Raw identifiers don't work for all identifiers

The 2018 edition saw the introduction of raw identifiers.

However, it doesn’t work for the Self identifier/keyword:

enum Foo {
    Self // Error: expected identifier, got keyword `Self`
}
enum Bar {
    r#Self // Error: r#Self is not currently supported
}

Could support for this be implemented in the next Rust release?

I don’t know why this restriction exists, but in case this helps someone else answer: here is the list of keywords that are not supported in r#.

  • r#super
  • r#self
  • r#Self
  • r#extern
  • r#crate
5 Likes

cc @petrochenkov

These are identifiers that can be used in paths, and therefore can go through name resolution.
https://github.com/rust-lang/rust/issues/48589 has some discussion about this.
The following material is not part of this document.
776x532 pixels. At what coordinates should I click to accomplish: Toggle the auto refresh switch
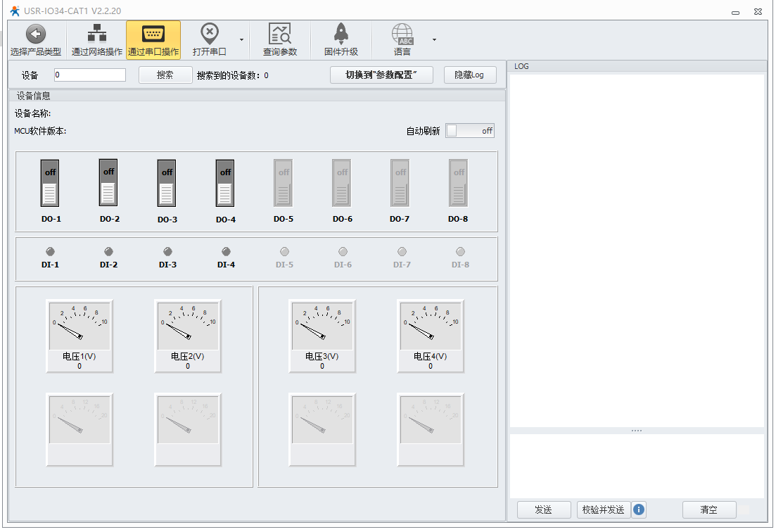(470, 131)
The “rawness” property belongs to the token world and is lost after tokens are parsed into something semantic (by design, I’d say).
So r#Self would be treated exactly like Self during name resolution and later, so if you create a type named Self you won’t be able to refer to it. That’s confusing and that’s why Self was made a keyword in the first place (https://github.com/rust-lang/rfcs/pull/593).

To support raw path segment identifiers we either need to rework resolve (and perhaps type checking, due to Self parameters) to work in the world where Self/crate/super can be both reserved names with special meaning and regular item names (e.g. introduce some priorities).

Or we can prohibit defining items (and other names to which paths may resolve, like type parameters) with same names as path segment keywords.

Or we can keep the rawness property until resolve/type-check and consider Self and r#Self different names (that would be bad ideologically and also messy from implementation point of view).

Or we can just keep the restriction on raw identifiers.

4 Likes

r#_ is also prohibited for similar reasons.

1 Like

For now I solved it (quite hackily IMO) by renaming the variant SelfKw, which meant I needed to write custom from_str() and to_str() methods to keep it translatable from/to the self string literal.

The Display impl for the enum then uses the to_str() method.

This topic was automatically closed 90 days after the last reply. New replies are no longer allowed.